The husband looked at the wife and said, "Well, we did get a lot of money and all those houses, honey. I guess I don't care."

The genie takes the wife upstairs and ravishes her for two hours.

After it was over, the genie rolled over, looked at the wife and said, "How old is your husband anyway ?"

"45" she replied.

"And he still believes in genies ?... That is amazing !!!!! "



~Wee~



𝕋𝕙𝕒𝕟𝕜𝕤 𝕗𝕠𝕣 𝕓𝕖𝕚𝕟𝕘 𝕪𝕠𝕦


Weeload2 61H
1104 messages
26/12/2021 12h25

A couple was golfing one day on a very,,very exclusive golf course lined with million dollar houses. On the third tee the husband said, "Honey, be very careful when you drive the ball, don’t knock out any windows. It'll cost us a fortune to fix."

The wife teed up and shanked it right through the window of the biggest house on the course.

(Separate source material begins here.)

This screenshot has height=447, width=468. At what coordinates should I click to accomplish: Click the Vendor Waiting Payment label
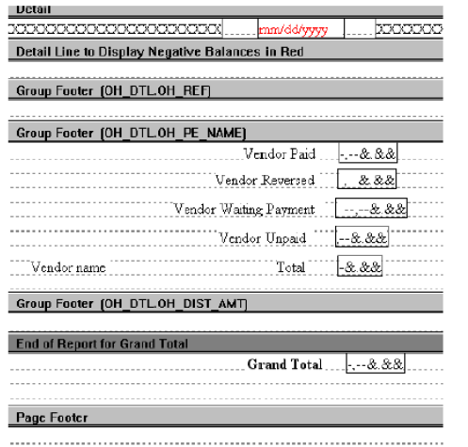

The husband cringed and said, "I told you to watch out for the houses. Alright, let’s go up there, apologize and see how much this is going to cost."

They walked up, knocked on the door, and heard a voice say "Come on in."

They opened the door and saw glass all over the floor and a broken bottle lying on its side in the foyer. A man on the couch said, "Are you the people that broke my window ?"

"Uh, yeah, Sorry about that !" the husband replied.

"No, actually I want to thank you, I'm a genie that was trapped for a thousand years in that bottle. You've released me. I'm allowed to grant three wishes. I’ll give you each one wish, and I'll keep the last one for myself."

"OK. great !" the husband said. "I want a million dollars a year for the rest of my life."

"No problem, it's the least I could do. And you, what do you want ?" the genie said, looking at the wife."I want a house in every country of the world" she said.

"Consider it done." the genie replied.

"And what’s your wish genie ?" the husband said.

"Well, since I’ve been trapped in that bottle, I haven’t had sex with a woman in a thousand years. My wish is to sleep with your wife."

The husband looked at the wife and said, "Well, we did get a lot of money and all those houses, honey. I guess I don’t care."

The genie takes the wife upstairs and ravishes her for two hours.

After it was over, the genie rolled over, looked at the wife and said, "How old is your husband anyway ?"

"45" she replied.

"And he still believes in genies ?... That is amazing !!!!! "

~Wee~


𝕋𝕙𝕒𝕟𝕜𝕤 𝕗𝕠𝕣 𝕓𝕖𝕚𝕟𝕘 𝕪𝕠𝕦


ltrskr 76H

26/12/2021 14h12

Man walking on the beach,
Finds a lamp, wiping the sand off a Gene pops out.....
You have three wish's!
Man says, A Gazillion dollars...
Poof he's gone Poof he's back...
Done!
Man, I want the biggest house in town...
Poof he's gone Poof he's back.
Man, I want to go to Hawaii but I am afraid of flying and get deathly sea sick,
build me a bridge...
Poof he's gone............half hour later he's back..
WOW! That's a lot of water u sure there's nothing else u want?
Man is thinking............Tell me how a woman thinks!
Genie, You want two lanes or four..........


Weeload2 replies on 26/12/2021 14h43:
You really had me laughing there !!

LadiesR2B1rst 60H  
2735 messages
26/12/2021 14h29

Lol. That's a good one. Thanks for the laughter.


Weeload2 replies on 26/12/2021 14h43:
Yeah, and there is so much more out there too

mufdiver69er2 63H  
1953 messages
26/12/2021 14h30

i know a similar joke but with a jb hunt driver and a leprechaun...

woop woop


Weeload2 replies on 26/12/2021 14h44:
JB Hunt and a leprichaun... hahaha, good one

Tmptrzz 61F  
107039 messages
26/12/2021 15h17

That's friggen hilarious.. thanks for the afternoon laughs.. I hope you enjoy much laughter for the rest of your day..

Seduce the mind and see what a wonderful adventure the body will take you on..


Weeload2 replies on 27/12/2021 4h21:
They say laughter is the best medicine !

PonyGirl1965 58F
22090 messages
26/12/2021 22h53

LOLOL I would be a bit peeved over not getting the money. The shagging might be nice


Weeload2 replies on 27/12/2021 4h27:
I know, right ? Losing 1 Million a year.... She got the better end of the stick

countryqueen1 74F

27/12/2021 12h38

Lol, good one


Weeload2 replies on 27/12/2021 4h30:
I got a good laugh out of it too !

spunkycumfun 63H/69F
41171 messages
27/12/2021 4h21

I've now stopped believing in genies!


Weeload2 replies on 27/12/2021 4h32:
hahaha, I will believe when I find one

EnigmaInitiative 55F  
6054 messages
27/12/2021 6h36

LOLOLOLOLOLOLOLOLOLOL

Too funny

This week's HNW: Pink/Hearts (Or Chocolate) is available on the other side.